Repeat the entries below exactly. Begin with the first line and end with the line that contains "[button] (433, 21)".

━━━ Records to use

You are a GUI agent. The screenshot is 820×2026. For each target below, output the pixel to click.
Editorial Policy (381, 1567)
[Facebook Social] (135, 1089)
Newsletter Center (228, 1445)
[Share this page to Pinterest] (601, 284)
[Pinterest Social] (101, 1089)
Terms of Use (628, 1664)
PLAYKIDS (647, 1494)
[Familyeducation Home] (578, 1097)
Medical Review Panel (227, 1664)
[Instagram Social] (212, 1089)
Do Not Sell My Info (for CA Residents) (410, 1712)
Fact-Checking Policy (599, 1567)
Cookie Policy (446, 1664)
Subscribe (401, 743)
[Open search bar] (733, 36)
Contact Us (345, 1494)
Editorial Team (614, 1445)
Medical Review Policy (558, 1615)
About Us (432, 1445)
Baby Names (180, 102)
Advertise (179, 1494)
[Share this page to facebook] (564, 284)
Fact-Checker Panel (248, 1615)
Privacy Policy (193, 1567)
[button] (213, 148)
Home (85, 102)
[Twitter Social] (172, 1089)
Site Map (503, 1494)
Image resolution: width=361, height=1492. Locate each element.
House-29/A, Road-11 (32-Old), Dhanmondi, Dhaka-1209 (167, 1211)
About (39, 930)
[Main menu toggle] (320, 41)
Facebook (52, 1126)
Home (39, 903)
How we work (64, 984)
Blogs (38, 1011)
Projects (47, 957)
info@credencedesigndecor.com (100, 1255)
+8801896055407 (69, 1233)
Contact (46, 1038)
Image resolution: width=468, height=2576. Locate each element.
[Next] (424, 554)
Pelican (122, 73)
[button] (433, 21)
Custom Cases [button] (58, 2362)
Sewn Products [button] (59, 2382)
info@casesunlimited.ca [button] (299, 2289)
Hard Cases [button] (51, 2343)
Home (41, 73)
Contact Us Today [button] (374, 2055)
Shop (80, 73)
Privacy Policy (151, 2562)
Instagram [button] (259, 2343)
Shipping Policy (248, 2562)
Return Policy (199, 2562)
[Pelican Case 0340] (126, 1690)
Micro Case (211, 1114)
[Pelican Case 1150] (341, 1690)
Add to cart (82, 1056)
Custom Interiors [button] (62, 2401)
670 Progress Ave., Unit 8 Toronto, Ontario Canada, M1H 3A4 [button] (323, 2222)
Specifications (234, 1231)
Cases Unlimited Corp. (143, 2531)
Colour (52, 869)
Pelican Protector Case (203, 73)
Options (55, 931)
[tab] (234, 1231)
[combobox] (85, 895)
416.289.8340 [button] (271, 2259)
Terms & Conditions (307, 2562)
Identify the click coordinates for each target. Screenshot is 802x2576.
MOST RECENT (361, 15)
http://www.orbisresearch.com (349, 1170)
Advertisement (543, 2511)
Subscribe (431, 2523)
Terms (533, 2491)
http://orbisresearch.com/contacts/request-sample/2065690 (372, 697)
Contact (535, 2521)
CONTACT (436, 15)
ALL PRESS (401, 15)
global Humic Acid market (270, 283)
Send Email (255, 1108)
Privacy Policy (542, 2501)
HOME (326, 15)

━━━━━━

Solved exercise »
You are a GUI agent. The screenshot is 820×2026. For each target below, output the pixel to click.
Editorial Policy (381, 1567)
[Facebook Social] (135, 1089)
Newsletter Center (228, 1445)
[Share this page to Pinterest] (601, 284)
[Pinterest Social] (101, 1089)
Terms of Use (628, 1664)
PLAYKIDS (647, 1494)
[Familyeducation Home] (578, 1097)
Medical Review Panel (227, 1664)
[Instagram Social] (212, 1089)
Do Not Sell My Info (for CA Residents) (410, 1712)
Fact-Checking Policy (599, 1567)
Cookie Policy (446, 1664)
Subscribe (401, 743)
[Open search bar] (733, 36)
Contact Us (345, 1494)
Editorial Team (614, 1445)
Medical Review Policy (558, 1615)
About Us (432, 1445)
Baby Names (180, 102)
Advertise (179, 1494)
[Share this page to facebook] (564, 284)
Fact-Checker Panel (248, 1615)
Privacy Policy (193, 1567)
[button] (213, 148)
Home (85, 102)
[Twitter Social] (172, 1089)
Site Map (503, 1494)
Image resolution: width=361, height=1492. Locate each element.
House-29/A, Road-11 (32-Old), Dhanmondi, Dhaka-1209 (167, 1211)
About (39, 930)
[Main menu toggle] (320, 41)
Facebook (52, 1126)
Home (39, 903)
How we work (64, 984)
Blogs (38, 1011)
Projects (47, 957)
info@credencedesigndecor.com (100, 1255)
+8801896055407 (69, 1233)
Contact (46, 1038)
Image resolution: width=468, height=2576. Locate each element.
[Next] (424, 554)
Pelican (122, 73)
[button] (433, 21)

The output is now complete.